Environmental regulation.   The environment is a sector in which governments have tended not to be involved enough in the past and are now seeking greater involvement through regulation. But tighter regulation without strong institutions is likely to lead to more corruption, because it creates rents and gives the government more coercive powers. A careful balance between policy and institutional capability is crucial but is easily overlooked.

Some countries are testing new and innovative ways to use market mechanisms for environmental control. These include, for example, auctions of tradable permits to pollute and negotiated contracts with industry groups on acceptable pollution levels in a particular watershed basin. In each case the level of acceptable pollution is set by the government but how that level is reached is ultimately decided by the market or the private sector. The Bank can help strengthen governments' capacity to design and implement such decentralized, market-based approaches to pollution control.

Tax reform.   In most cases tax reforms that eliminate multiple rates and exemptions and limit the discretionary powers of tax officials help reduce corruption and enhance economic efficiency. However, tax rates that exceed what taxpayers view as legitimate or what tax offices can administer encourage the informalization of the economy and induce tax evasion and the corruption of tax officials.34 High tax rates coupled with weak collection arrangements simply inflate the gains from corruption without increasing the risk of detection. Where this is the case, efforts should be made to design tax structures and rates that better match institutional capacity and to strengthen that capacity over time (and adjust policy accordingly).

Public expenditure reduction.  Corruption may also increase when governments are under pressure to reduce the public wage bill's share in the budget but find it politically difficult to do so. In such circumstances a mandated reduction in the wage bill translates into yet lower real pay for government employees. Pay cuts can have devastating effects on government performance, through the loss of skilled professionals, demotivation of those who remain, and lowered resistance to corruption. When the erosion of pay makes it impossible for staff to maintain basic living standards, the government can quickly lose its capacity to control fraud, and even the honest can be driven to absenteeism and moonlighting activities that may conflict with their roles as public servants. On the surface the formal processes of government may be maintained, while underneath an alternative set of informal rules operates to the detriment of public welfare.

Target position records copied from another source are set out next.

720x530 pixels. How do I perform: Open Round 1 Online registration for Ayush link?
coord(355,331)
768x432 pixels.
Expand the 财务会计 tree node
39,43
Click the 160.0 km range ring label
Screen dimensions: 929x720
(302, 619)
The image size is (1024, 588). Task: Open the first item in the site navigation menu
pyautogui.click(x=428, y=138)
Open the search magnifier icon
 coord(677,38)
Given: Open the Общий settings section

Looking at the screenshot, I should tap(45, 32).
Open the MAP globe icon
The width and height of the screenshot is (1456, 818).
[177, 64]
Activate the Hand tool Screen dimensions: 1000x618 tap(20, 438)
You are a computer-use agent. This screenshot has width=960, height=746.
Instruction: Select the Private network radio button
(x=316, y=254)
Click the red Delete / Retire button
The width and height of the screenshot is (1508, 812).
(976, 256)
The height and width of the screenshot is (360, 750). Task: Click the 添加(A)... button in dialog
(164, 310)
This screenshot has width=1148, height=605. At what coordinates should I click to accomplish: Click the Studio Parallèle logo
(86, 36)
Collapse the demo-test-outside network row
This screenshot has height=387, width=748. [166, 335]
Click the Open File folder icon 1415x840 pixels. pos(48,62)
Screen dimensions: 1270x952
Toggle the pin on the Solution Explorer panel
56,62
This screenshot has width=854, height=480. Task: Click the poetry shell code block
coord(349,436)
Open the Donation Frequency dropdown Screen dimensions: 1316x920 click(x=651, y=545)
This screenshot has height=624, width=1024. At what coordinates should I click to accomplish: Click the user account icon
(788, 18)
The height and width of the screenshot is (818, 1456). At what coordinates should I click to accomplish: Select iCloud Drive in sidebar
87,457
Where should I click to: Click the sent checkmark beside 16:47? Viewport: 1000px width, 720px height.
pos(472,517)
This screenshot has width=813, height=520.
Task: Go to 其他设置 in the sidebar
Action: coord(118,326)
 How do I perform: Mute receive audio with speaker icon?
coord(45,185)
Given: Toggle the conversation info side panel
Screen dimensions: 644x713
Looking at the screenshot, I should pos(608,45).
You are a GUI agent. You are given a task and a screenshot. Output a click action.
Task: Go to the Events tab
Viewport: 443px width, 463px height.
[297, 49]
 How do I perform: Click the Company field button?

Large public sector wage bills are fiscally unsustainable and must be addressed. But this should happen within an integrated framework of public sector and governance reform (see chapter 6). The Bank's ability to help with this, as with other policy areas discussed above, will continue to increase as it learns more about the important links between policy design and institutional capacity.


Notes

32. See Figure 2-2 in World Development Report 1997: The State in a Changing World, New York: Oxford University Press, 1997.

33. Daniel Kaufmann and Paul Siegelbaum, "Privatization and Corruption in Transition Economies," Journal of International Affairs, 1997. 50(2), 419Ð58.

34. For example, in a number of transition economies in which government revenue accounts for less than 10 percent of GDP, value-added tax rates are 20 percent or higher. Rates this high are not widely enforceable in such an environment and create incentives for bribery.